Si seguía creyendo que yo era una espía, mejor aún. Tendría un motivo para mantenerme cerca mientras intentaba descubrir la verdad.
No era un buen plan, pero era el único que tenía.
Cerré los ojos.
Erik no era precisamente famoso por su paciencia.
Seis meses. Eso era todo el tiempo que me había concedido.
Conociéndolo, ni siquiera estaba segura de que pensara cumplir su palabra.
Bufé para mis adentros.
En el peor de los casos... Siempre podía presentarme frente al nuevo rey con la menor cantidad de ropa posible y ofrecerme como amante antes de que otra humana o loba ocupara mi lugar.
Y solo en caso de que ya estuviera emparejado, me ofrecería incluso a ayudar a que ambos pudieran encontrar más... placer.
La idea me revolvió el estómago.
Pero ya había aceptado hacía mucho tiempo que mi orgullo valía menos que mi venganza.
El chirrido del cerrojo interrumpió mis pensamientos.
La puerta se abrió y Zero apareció al otro lado.
Las ojeras bajo sus ojos eran más marcadas que la noche anterior. Parecía llevar despierto desde que habían tomado el castillo.
Me incorporé lentamente.
Él bajó la vista hacia el pergamino que sostenía entre las manos.
—Yelena... ¿cierto?
Asentí.
—Sí, su señoría.
—Sígueme.
Y eso hice. El lobo me llevó por el castillo y en minutos estuvimos ante una enorme puerta.
—Entra al salón del trono y espera indicaciones.
Las enormes puertas se abrieron frente a nosotros.
Entré. No era la única allí.
Habían reunido a muchas personas. Estaba casi segura de que los únicos lobos en el lugar eran aquellos que vigilaban las salidas y que los que temblaban en el centro eran humanos.
Caminé hacia el grupo.
Podía diferenciarlos por el uniforme: Sirvientes, cocineros, costureras...
Incluso varias de las mujeres que había visto desaparecer la noche anterior durante los interrogatorios. Seguían, al igual que yo, vistiendo los mismos vestidos escandalosamente reveladores de la noche anterior.
También estaban las amantes del rey. Ellas eran fáciles de identificar por las joyas alrededor de sus cuellos, muñecas, orejas... y las únicas que se mostraban más preocupadas que el resto.

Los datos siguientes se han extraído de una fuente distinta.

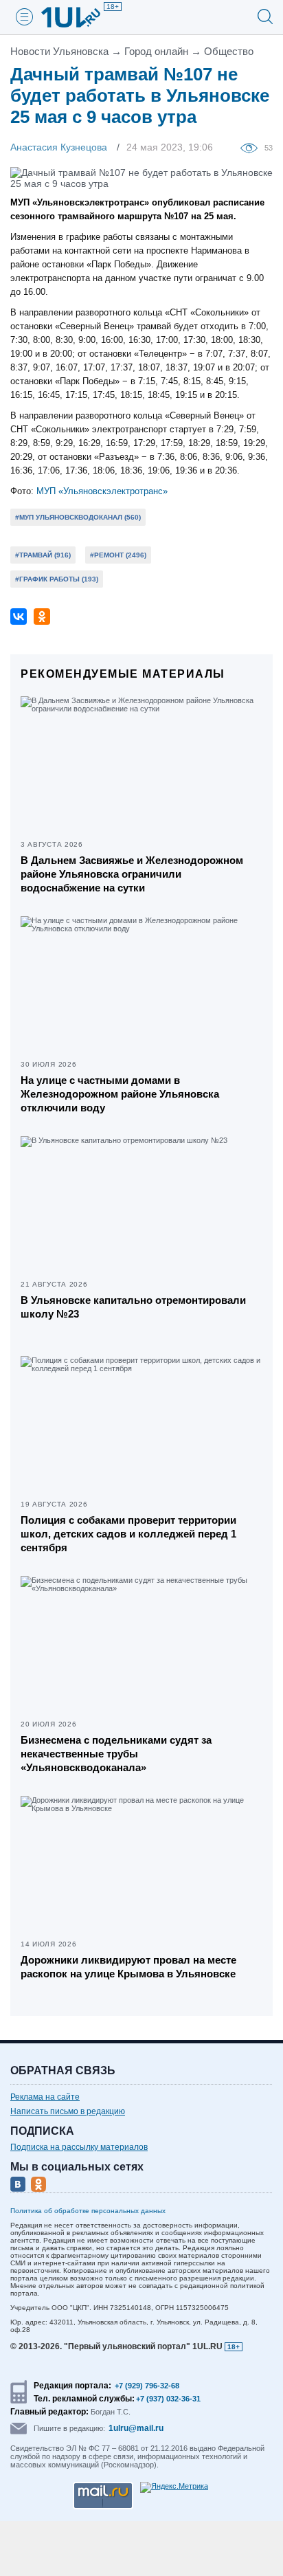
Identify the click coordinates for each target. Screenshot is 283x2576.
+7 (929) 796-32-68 (147, 2385)
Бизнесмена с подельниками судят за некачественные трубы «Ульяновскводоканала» (116, 1753)
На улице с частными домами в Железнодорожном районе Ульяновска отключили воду (120, 1093)
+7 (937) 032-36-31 (168, 2399)
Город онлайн (156, 51)
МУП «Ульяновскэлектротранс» (102, 491)
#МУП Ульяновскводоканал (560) (78, 517)
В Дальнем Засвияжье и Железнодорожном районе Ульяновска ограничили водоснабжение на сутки (132, 873)
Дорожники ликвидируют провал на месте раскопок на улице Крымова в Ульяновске (128, 1966)
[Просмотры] (252, 147)
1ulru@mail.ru (136, 2428)
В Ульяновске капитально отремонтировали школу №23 (133, 1307)
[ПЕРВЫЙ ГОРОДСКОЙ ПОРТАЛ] (79, 17)
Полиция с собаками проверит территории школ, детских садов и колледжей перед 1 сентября (128, 1533)
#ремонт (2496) (118, 555)
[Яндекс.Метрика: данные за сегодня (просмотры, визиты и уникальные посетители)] (174, 2487)
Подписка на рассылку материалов (79, 2147)
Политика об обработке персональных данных (88, 2210)
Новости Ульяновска (59, 51)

Algunas lloraban. Otras se abrazaban entre sí.
Nadie entendía qué estaba ocurriendo.
Algunos lobos se cansaron de sus lloriqueos y gruñeron en nuestra dirección para que se callaran. Luego nos hicieron formar una larga fila frente al trono.
Esperamos varios minutos.
Entonces las puertas volvieron a abrirse. Todo el salón cayó en silencio.
Kaelen entró acompañado por varios lobos armados.
Su paso era tranquilo. Seguro. Como si aquel castillo siempre le hubiera pertenecido.